Fino al 31 ottobre 2021, resta infine precluso l’avvio di procedure di licenziamento collettivo ovvero di licenziamento individuale per giustificato motivo oggettivo nei confronti dei datori di lavoro delle industrie tessili, delle confezioni di articoli di abbigliamento e di articoli in pelle e pelliccia, e delle fabbricazioni di articoli in pelle e simili (identificati con i codici ATECO 13,14 e 15).
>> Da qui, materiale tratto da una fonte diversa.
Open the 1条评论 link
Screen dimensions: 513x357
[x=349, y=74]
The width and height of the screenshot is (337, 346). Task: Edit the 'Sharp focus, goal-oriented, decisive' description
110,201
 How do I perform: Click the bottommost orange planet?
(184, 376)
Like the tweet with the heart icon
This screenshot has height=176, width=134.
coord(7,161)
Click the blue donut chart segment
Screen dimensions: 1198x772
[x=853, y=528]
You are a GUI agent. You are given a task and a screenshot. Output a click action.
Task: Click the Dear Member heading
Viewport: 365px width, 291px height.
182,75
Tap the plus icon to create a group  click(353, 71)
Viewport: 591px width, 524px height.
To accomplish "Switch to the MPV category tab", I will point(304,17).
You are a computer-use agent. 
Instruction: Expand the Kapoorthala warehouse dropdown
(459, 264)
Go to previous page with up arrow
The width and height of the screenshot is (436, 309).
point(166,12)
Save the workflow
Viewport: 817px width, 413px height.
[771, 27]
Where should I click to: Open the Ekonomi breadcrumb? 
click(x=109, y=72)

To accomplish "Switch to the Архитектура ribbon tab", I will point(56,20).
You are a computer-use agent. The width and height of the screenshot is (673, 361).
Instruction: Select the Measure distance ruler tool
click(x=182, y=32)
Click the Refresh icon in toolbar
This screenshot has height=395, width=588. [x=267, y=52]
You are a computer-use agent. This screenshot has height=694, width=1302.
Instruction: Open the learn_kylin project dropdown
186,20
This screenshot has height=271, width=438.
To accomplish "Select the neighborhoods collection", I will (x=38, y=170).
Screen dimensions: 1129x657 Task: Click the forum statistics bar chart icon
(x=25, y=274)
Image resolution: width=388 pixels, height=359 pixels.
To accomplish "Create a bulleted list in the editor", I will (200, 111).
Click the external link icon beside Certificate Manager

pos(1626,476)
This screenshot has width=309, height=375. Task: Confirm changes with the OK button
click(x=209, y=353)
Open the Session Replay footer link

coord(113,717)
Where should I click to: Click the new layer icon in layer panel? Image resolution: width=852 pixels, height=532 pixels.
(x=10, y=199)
Tali settori sono beneficiari, a decorrere dal 1° luglio 2021, del trattamento ordinario di integrazione salariale Covid per una durata massima di 17 settimane nel periodo compreso tra il 1° luglio e il 31 ottobre 2021, per i lavoratori in forza al 30 giugno 2021.

Settori turismo, stabilimenti termali e commercio

Infine, si ricorda che sono soggetti al divieto di licenziamento anche i datori di lavoro privati dei settori del turismo e degli stabilimenti termali e del commercio, nonché del settore creativo, culturale e dello spettacolo che richiedono l’esonero dal versamento dei contributi previdenziali a loro carico, fruibile entro il 31 dicembre 2021.

L’esonero contributivo è fruibile nel limite del doppio delle ore di integrazione salariale già fruite nei mesi di gennaio, febbraio e marzo 2021, con esclusione dei premi e dei contributi dovuti all’Inail e ferma restando l’aliquota di computo delle prestazioni pensionistiche.